_Task goal:_
Do the following statements agree with the article below on the six-letter DNA alphabet? Answer yes or no for each and quote the words from the article that decide it.
1. The synthetic base pair was first reported in 2014.
2. The X-Y base pair is held together by hydrogen bonding.
3. The researchers placed the AXC codon in a critical part of the GFP gene.

Molecular Medicine Israel

Six-Letter DNA Alphabet Produces Proteins in Cells

Transcription and translation of DNA containing synthetic base pairs becomes a reality in living cells.

A synthetic base pair, first reported in 2014, can now not only replicate inside living cells, but also encode and produce proteins containing atypical amino acids, according to a report in Nature today (November 29). This proof-of-principle advance now sets the stage for biochemists to generate proteins with entirely novel forms and functions to those that can be created by natural organisms, say the authors.

“What a beautiful paper,” says chemical and biological engineer Michael Jewett of Northwestern University who was not involved in the study. “What’s so special about the work is that the authors have captured the entire information flow of the central dogma—information storage, retrieval, and, ultimately, translation into a functional output—using this expanded genetic alphabet.”

In all forms of life on earth, genetic information is composed of a four-letter alphabet—the nucleotides G, C, A, and T, which form the base pairs G-C and A-T. But three years ago, chemistry professor Floyd Romesberg of the Scripps Research Institute in California and colleagues extended this alphabet, reporting the creation of additional artificial nucleotides, X and Y, that could pair up within DNA and take part in replication within a living bacterial cell.

See “Augmenting the Genetic Alphabet”

From that point on, Romesberg explains, the team’s ambition was “to get the molecules to function with polymerases and with ribosomes, in a cell”—that is, work with the cellular machinery that transcribes DNA into RNA and translates RNA into protein. Now, that ambition has been achieved.

First, the researchers introduced the artificial base pair, X-Y, into the gene for green fluorescent protein (GFP)—switching a codon in a non-critical part of the gene from TAC (which encodes the amino acid tyrosine) to AXC. Next, they created a transfer RNA that contained the corresponding anti-codon, GYT, and that carried a non-canonical amino acid called PrK—a researher-supplied amino acid that is rarely found in any natural proteins. The team then expressed these two genes inside specialized bacteria that support the retention of synthetic nucleotides within their DNA—called semi-synthetic organisms. Lo and behold, the microbes produced GFP proteins containing the non-standard amino acid.
“It’s an engineering feat,” says biologist and biochemist Eugene Wu of the University of Richmond in Virginia who did not participate in the research.

“It’s a surprise that everything works so well,” adds biological chemist Nigel Richards of Cardiff University in the U.K. “It’s such a complicated system and there’s so many places where it could have failed.”

But it didn’t. The team went on to show that transcription and translation could occur with an alternative synthetic codon—GXC—and result in the inclusion of yet another non-canonical amino acid called pAzF. They used several assays, including mass spectrometry and click chemistry, to confirm the presence of the non-canonical amino acids within the proteins.

The artificial X-Y base pair is formed via hydrophobic attraction between the two elements, rather than hydrogen bonding, which normally forms the connections between the natural Watson-and-Crick base pairs. But the X and Y nucleotides are otherwise similar—sharing the sugar-phosphate-base composition of normal nucleotides.

“It’s really interesting that you don’t need hydrogen bonding to control information transfer,” says Richards.

“What it tells me,” says Wu, “is that being able to approximate the shape of base pairs is enough.”

Data extracted from a collection:
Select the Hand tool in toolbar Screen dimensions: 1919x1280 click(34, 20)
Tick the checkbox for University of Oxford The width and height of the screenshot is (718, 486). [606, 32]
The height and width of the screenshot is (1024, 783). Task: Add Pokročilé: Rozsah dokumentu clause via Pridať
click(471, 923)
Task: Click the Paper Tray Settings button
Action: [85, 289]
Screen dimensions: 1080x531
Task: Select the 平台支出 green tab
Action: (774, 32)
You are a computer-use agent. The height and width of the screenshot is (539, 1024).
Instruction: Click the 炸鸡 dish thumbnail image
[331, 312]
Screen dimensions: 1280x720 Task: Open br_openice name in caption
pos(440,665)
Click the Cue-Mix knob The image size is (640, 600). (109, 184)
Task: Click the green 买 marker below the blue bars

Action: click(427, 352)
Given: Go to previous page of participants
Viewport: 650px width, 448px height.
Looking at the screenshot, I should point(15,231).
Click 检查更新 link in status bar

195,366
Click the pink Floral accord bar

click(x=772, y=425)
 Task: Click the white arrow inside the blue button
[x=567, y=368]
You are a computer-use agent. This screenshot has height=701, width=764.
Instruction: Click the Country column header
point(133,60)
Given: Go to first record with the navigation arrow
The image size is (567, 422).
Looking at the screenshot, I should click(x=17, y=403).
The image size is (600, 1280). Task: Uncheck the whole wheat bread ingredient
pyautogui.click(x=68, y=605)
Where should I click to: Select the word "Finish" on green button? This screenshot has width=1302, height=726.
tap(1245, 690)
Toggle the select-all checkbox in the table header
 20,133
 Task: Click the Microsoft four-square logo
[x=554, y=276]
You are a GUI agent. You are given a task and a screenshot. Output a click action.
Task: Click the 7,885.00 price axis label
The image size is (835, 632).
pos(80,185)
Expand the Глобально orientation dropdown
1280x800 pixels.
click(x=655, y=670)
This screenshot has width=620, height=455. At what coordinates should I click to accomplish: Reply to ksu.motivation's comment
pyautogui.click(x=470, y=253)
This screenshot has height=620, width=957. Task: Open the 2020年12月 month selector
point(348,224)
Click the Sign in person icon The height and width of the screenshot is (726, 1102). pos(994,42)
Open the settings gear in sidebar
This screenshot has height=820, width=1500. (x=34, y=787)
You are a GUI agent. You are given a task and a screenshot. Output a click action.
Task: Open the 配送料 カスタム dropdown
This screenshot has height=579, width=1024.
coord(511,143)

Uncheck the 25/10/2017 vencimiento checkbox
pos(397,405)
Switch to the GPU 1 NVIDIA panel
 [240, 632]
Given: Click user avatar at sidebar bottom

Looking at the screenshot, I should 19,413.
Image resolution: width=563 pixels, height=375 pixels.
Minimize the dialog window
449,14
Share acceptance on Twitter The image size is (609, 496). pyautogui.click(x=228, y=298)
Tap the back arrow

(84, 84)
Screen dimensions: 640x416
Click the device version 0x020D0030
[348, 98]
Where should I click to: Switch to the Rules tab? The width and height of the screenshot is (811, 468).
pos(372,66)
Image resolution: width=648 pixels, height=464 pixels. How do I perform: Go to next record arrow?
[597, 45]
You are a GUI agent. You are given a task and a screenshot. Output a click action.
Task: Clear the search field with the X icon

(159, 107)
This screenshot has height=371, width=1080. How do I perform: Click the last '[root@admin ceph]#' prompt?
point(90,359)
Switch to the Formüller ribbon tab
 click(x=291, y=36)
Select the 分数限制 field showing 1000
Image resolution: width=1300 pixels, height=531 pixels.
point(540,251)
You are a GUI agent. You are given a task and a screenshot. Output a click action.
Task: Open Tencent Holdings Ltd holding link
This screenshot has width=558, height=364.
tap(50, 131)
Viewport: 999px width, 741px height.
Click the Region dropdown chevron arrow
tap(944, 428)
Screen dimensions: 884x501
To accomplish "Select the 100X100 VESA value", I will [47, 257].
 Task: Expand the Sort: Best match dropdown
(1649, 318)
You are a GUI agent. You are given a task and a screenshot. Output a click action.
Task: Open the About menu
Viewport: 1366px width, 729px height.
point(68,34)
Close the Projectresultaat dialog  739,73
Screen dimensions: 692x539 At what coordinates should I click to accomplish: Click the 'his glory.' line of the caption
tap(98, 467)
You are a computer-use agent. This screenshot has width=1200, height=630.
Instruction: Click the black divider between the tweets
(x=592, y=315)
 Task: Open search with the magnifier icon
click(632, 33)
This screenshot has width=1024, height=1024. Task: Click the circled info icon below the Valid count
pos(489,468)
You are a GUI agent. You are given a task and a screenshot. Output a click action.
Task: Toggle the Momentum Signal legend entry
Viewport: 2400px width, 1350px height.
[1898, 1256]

_Result for this exercise:_
1. Yes: "A synthetic base pair, first reported in 2014"
2. No: "The artificial X-Y base pair is formed via hydrophobic attraction between the two elements, rather than hydrogen bonding"
3. No: "switching a codon in a non-critical part of the gene from TAC (which encodes the amino acid tyrosine) to AXC"